1. Interventions to improve food safety at retail stores. Food safety hazards at retail food stores as identified by experts are often quite different from what consumers perceive as a hazard/risk. Past research to change consumer perspectives about such risks relied primarily on surveys, interviews, and focus groups to assess attitude, aptitude, and self-reported behavior data; however, past efforts did not measure consumer perceptions and action in real time at retail food stores. In collaboration with scientists at North Carolina State University, ARS researchers at Wyndmoor, Pennsylvania, developed and field tested a series of videos to help consumers identify potential food safety risks while shopping. Among the 66 citizen scientists who collected data while shopping, both before and after viewing the training videos, more hazards were identified in agreement with the assessment of a food safety professional/expert after seeing the video (n = 9, 82%) compared to the baseline (n=2, 18%).

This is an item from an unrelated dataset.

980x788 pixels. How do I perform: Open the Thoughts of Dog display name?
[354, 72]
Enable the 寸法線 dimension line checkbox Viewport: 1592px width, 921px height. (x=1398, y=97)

Also, participants who viewed the videos agreed with the expert assessment 17% of the time compared to 12% (n=4) for the control group. These findings confirm that videos about food safety hazard identification at retail food stores may improve the ability of consumers to identify potential food safety hazards while grocery shopping.
2. Recovery of pathogenic Escherichia coli from retail ground meats. Shiga toxin-producing Escherichia coli (STEC) pose a serious threat to public health. Cells of STEC are somewhat frequently found on raw meat and have been the cause of numerous recalls and several illnesses over the last 35 years due to undercooked and/or improperly prepared or mishandled beef and veal products. Based on a very limited sampling set, the USDA-FSIS reported a higher risk associated with raw ground beef components (RGBC) derived from veal compared to beef. Thus, ARS researchers in Wyndmoor, Pennsylvania, collected 555 samples of raw ground veal and 540 of beef at retail stores over a 2-year period from across the mid-Atlantic region of the U.S. to establish the comparative “true” prevalence of the 7 regulated serotypes of STEC in veal and beef. Similar to data reported by USDA-FSIS based on a limited number of samples, the recovery rate for non-O157 STEC in retail ground veal was appreciably higher than in ground beef and, thus, systematic interventions should be implemented across the food chain continuum to reduce the risk of STEC cells associated with veal products.
3. Interventions for poultry liver and pate. Chicken livers may harbor pathogens such as Salmonella both on the outside surface and within the organ itself. Poultry liver is frequently used in the preparation of pate, but based on consumer preferences for taste and texture, it may be undercooked. ARS researchers in Wyndmoor, Pennsylvania, evaluated high pressure processing (HPP) and cooking as interventions for Salmonella on/in liver or pate. Raw chicken liver or pate (i.e., livers, eggs, sautéed onion, salt, pepper, and butter) were inoculated with a multi-strain cocktail of cells of Salmonella to a target level of 6.5 million cells per gram and treated with high pressure for 5 minutes. Reductions in the number of cells for Salmonella were observed in both liver and pate. Also, cooking pate to 60 to 73.8 deg C in a thermostatically-controlled, circulating water bath delivered reductions in the number of cells per gram of Salmonella. Results confirmed that longer times along with higher temperatures or higher pressure delivered greater reductions of the pathogen. Thus, both HPP and heat can appreciably reduce the levels of Salmonella inoculated on/in chicken liver or pate and, in turn, lower the risk of salmonellosis associated with consumption of undercooked chicken liver and/or pate prepared therefrom.